Situasi ini mengakibatkan Pemerintah Hindia Belanda di Batavia dihadapkan pada hal sulit. Mereka juga menyesal karena sudah terlalu dalam ikut dalam urusan suksesi tersebut.
Kebijakan yang diterapkan pemerintah kolonial tak kunjung meredakan suasana. Pangeran Mangkubumi menekan dan membujuk VOC untuk mengakuinya sebagai penerus sah tahta Mataram.
Sementara itu, Paku Buwono II yang telah berada di Kartasura tetap bersikukuh terhadap hak tahta Mataram.

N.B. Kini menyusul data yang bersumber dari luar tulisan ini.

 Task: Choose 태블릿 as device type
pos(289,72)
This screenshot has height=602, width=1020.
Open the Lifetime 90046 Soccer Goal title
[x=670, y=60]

Melalui sebuah kesepakatan, VOC mencoba menjembatani konflik antara dua kubu tersebut melalui sebuah perundingan pembagian wilayah.
Hari ini 264 tahun yang lalu, tepatnya pada 13 Februari 1755, tercapai kesepakatan yang bernama Perjanjian Giyanti. Ini menjadi penanda terbaginya Mataram Islam menjadi dua wilayah.
Dalam buku Sejarah Panjang Mataram karya Ardian Kresna (2011), perjanjian itu ditandatangani di Dukuh Kerten, Desa Jantiharjo, Karangayar, Jawa Tengah.
Penandatanganan perjanjian tesebut dihadiri oleh kubu Paku Buwono III dan Pangeran Mangkubumi, dan dimediasi oleh VOC.
Akhirnya, Mangkubumi mendapatkan gelar Sultan Hamengku Buwono I dan berkuasa di wilayah yang sekarang merupakan Yogyakarta.
Sedangkan, Sunan Paku Buwono III harus bisa menerima kenyataan dalam perjanjian tersebut dan berkuasa di wilayah yang sekarang dikenal sebagai Kartasura-Surakarta.
Baca juga: Terjadinya Perjanjian Giyanti
Sebelumnya, Kerajaan Mataram Islam dengan raja Sunan Paku Buwono II dipusingkan oleh pemberontakan yang dipimpin kerabatnya sendiri, yakni Pangeran Mangkubumi.
Mangkubumi menolak kerja sama Kerajaan dengan VOC. Langkahnya melakukan pemberontakan dilakukan dengan cara bergabung bersama Pangeran Sambernyawa.
Mangkubumi dan kelompoknya melakukan gerilnya ke beberapa wilayah di Jawa dan melakukan serangan terhadap kubu Pakubuwono II. Perang Suksesi Jawa akhirnya meletus, Mangkubumi menganggap dirinya sebagai pewaris sah tahta Kerajaan Mataram.
Pihak VOC terpaksa berupaya meredakan kubu yang berseteru ini dengan mengupayakan kesepakatan damai.